Everybody needs a hobby, a way to relax and unwind. For the King of the Netherlands, this means taking to the skies. He may be busy being a monarch for over 17 million Dutch citizens and father to 3 children, but when he needs a time-out, King Willem-Alexander is a guest pilot for commercial airline KLM and has been for over 20 years.
It is well-known that King Willem-Alexander was presented with his military pilot’s license as a member of the Royal Netherlands Air Force in 1994. However, many do not know that the king also has his Private Pilot’s Licence, Second Class, and his Commercial Pilot’s Licence (with an Instrument Rating).
The Dutch king qualified for his private flying license in 1985 and followed it two years later with his commercial license. In 1989 he obtained an additional license to fly multi-engine jet aircraft and earned his Airline Transport Pilot Licence in 2001.
Before flying commercial flights with KLM, the King flew cargo flights for Dutch airline Martinair.
A guest pilot for KLM
The official website for the Dutch monarchy explains that “In order to keep in practice, he occasionally flies as a guest pilot for KLM Cityhopper.” His majesty initially trained to fly Fokker 70 aircraft. When the airline began to phase out the Fokkers, the king retrained to pilot the newer Boeing 737 aircraft. He qualified in June 2017 and continues to fly the 737 as a guest pilot and co-pilot with the airline.
According to the king, his hobby is a perfect escape from royal duties, in an interview reported by the Guardian newspaper the king said,
“You have an aircraft, passengers and crew. You have responsibility for them, you can’t take your problems from the ground into the skies. You can completely disengage and concentrate on something else. That, for me, is the most relaxing part of flying.”
Have you been on one of his flights?
Is it possible that the king has captained one of the KLM flights you’ve been on? Well, perhaps! Until last year the King flew regularly for the airline, at least twice a month. His hobby had become more like a second job (as if being king was not enough).
As cockpits are no longer open to passengers since the tragic 9/11 events, it is very unlikely that the king would be recognized. On flights before 2001, the King said that anyone who did come into the cockpit didn’t recognize him anyway and those who did were “surprised that I was sitting there”.
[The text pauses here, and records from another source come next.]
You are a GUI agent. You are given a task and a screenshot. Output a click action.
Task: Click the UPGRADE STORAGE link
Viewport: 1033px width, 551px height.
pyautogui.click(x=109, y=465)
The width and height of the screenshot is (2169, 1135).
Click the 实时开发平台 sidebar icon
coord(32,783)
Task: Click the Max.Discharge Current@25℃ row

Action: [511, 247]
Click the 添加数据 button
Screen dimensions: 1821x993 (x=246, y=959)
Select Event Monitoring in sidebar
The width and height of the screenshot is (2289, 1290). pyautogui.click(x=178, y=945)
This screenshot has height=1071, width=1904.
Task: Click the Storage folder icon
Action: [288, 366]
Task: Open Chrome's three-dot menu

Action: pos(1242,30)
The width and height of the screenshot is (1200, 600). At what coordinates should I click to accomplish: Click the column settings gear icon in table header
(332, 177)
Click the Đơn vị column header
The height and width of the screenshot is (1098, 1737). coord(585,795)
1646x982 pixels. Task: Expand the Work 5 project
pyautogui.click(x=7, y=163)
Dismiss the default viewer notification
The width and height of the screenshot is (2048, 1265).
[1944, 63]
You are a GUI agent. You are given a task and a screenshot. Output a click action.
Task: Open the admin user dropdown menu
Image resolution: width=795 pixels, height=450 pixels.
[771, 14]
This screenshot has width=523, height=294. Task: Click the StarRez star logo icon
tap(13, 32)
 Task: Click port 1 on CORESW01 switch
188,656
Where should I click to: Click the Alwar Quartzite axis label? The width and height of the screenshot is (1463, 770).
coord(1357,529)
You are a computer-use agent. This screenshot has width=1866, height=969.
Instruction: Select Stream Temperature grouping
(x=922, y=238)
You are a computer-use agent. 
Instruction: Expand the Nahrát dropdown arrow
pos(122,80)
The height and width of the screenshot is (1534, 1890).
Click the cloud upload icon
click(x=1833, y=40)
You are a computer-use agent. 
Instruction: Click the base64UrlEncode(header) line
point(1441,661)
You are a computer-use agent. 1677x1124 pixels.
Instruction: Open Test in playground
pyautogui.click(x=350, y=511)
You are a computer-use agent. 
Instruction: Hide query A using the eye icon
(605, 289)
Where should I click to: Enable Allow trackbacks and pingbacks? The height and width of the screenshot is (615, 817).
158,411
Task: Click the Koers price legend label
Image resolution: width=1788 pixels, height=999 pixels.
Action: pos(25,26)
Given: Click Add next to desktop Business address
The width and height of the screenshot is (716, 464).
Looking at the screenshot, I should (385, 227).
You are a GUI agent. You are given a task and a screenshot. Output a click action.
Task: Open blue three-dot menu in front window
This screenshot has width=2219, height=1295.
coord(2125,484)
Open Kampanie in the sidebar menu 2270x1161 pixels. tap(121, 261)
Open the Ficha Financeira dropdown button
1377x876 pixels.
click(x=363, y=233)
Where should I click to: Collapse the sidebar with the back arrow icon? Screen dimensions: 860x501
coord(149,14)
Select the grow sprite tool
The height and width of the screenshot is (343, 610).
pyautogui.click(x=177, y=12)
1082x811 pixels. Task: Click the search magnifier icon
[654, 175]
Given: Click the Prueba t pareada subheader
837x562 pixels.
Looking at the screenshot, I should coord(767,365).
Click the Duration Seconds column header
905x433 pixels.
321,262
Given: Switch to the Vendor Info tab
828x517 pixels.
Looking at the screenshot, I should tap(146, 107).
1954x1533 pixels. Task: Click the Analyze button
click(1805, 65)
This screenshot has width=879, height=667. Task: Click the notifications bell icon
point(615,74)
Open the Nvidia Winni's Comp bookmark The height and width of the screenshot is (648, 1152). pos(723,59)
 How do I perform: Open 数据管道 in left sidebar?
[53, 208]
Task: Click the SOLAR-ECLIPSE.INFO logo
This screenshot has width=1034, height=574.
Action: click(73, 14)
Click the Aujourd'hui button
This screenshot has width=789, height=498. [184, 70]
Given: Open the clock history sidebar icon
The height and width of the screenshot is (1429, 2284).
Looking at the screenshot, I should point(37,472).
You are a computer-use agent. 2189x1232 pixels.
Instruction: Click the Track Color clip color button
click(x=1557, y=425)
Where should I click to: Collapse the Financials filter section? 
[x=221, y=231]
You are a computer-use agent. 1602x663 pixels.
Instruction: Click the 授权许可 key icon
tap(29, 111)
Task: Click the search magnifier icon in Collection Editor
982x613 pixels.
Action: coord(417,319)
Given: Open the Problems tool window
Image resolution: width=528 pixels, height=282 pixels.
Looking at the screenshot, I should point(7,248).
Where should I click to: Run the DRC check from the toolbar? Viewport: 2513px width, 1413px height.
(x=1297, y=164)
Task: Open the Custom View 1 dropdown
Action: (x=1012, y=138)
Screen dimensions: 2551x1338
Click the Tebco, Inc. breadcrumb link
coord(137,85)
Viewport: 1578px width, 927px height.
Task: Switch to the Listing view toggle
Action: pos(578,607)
In an interview reported by the Washington Post, the king made it clear that he did not mention his name when giving announcements; “I can always say that I wish everyone a heartfelt welcome in the name of the captain and the crew,” he said. “I don’t have to say my own name. But most of the people don’t listen anyway.”
So few people recognize him when he is in KLM uniform and cap that he also rarely gets recognized as he walks to the aircraft through Amsterdam’s Schiphol Airport.
Time to retire
Although the king announced he was retiring from his regular flights in 2017, there is a chance he is still flying. The new official government aircraft, a Boeing 737-700 business jet with the wings of a 737-800, was delivered in July of this year. The king is trained to fly the aircraft so perhaps he may be flying himself to his next state visit.